WORK REQUIRED
Filter the entries below, copying every line that contains the string "segment". Treat the match as case-sensitive.

---------- RECORDS FOR PROCESSING ----------

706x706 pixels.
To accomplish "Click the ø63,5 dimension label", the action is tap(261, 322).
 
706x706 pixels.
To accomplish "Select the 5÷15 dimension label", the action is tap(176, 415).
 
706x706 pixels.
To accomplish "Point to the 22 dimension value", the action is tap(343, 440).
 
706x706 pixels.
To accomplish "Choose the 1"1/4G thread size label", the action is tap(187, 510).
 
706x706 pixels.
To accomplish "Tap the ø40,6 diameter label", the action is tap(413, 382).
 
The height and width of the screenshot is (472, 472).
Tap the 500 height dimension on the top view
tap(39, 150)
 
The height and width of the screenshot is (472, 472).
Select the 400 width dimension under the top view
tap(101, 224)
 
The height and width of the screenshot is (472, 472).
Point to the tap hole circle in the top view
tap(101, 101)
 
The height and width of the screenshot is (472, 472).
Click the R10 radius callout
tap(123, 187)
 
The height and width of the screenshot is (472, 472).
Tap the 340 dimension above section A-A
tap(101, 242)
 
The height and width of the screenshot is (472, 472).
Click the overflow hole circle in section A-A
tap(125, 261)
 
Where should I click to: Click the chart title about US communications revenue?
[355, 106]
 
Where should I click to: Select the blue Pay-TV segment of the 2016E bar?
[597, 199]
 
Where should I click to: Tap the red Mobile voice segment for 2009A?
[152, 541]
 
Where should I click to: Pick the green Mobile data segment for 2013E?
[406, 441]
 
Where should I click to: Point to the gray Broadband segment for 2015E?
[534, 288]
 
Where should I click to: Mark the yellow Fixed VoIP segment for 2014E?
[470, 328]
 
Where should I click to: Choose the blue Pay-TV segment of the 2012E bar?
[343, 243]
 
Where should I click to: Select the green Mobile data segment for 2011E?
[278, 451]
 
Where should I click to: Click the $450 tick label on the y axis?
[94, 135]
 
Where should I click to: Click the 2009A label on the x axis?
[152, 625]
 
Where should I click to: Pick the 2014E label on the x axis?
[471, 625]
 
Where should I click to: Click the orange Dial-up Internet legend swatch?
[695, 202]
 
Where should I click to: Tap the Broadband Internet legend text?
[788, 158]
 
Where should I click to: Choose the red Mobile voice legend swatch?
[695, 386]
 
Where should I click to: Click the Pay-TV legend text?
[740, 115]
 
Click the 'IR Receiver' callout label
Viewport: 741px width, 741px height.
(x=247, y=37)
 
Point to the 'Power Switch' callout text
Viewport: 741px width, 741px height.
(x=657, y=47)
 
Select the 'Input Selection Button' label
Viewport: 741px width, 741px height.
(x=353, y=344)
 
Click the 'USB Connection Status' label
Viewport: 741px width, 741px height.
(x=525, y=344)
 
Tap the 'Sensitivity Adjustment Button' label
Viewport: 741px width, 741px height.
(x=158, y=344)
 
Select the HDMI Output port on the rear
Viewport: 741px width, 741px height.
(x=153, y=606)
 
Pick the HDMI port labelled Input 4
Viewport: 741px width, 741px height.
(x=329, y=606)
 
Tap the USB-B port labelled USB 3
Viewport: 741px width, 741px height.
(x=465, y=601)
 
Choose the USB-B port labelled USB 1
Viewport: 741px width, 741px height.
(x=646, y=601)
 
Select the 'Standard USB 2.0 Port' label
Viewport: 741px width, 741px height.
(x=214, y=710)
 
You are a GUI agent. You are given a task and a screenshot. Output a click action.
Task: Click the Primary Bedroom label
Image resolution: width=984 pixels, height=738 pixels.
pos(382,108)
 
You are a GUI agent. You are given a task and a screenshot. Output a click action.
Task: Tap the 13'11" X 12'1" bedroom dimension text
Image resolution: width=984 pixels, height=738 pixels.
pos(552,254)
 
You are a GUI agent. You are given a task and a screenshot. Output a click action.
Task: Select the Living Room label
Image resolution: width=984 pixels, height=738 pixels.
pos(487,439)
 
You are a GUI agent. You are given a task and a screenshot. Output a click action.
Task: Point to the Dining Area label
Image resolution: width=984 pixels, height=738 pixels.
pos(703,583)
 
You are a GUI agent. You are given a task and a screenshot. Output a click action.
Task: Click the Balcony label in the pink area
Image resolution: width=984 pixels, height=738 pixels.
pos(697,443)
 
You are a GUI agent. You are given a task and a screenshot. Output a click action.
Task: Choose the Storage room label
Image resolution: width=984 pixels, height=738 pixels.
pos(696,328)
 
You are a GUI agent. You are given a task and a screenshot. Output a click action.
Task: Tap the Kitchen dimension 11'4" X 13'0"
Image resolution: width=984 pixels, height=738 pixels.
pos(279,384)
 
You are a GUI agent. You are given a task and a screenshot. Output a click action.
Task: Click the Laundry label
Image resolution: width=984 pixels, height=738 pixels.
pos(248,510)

----------

TASK SOLUTION
Where should I click to: Select the blue Pay-TV segment of the 2016E bar?
Where should I click to: Tap the red Mobile voice segment for 2009A?
Where should I click to: Pick the green Mobile data segment for 2013E?
Where should I click to: Point to the gray Broadband segment for 2015E?
Where should I click to: Mark the yellow Fixed VoIP segment for 2014E?
Where should I click to: Choose the blue Pay-TV segment of the 2012E bar?
Where should I click to: Select the green Mobile data segment for 2011E?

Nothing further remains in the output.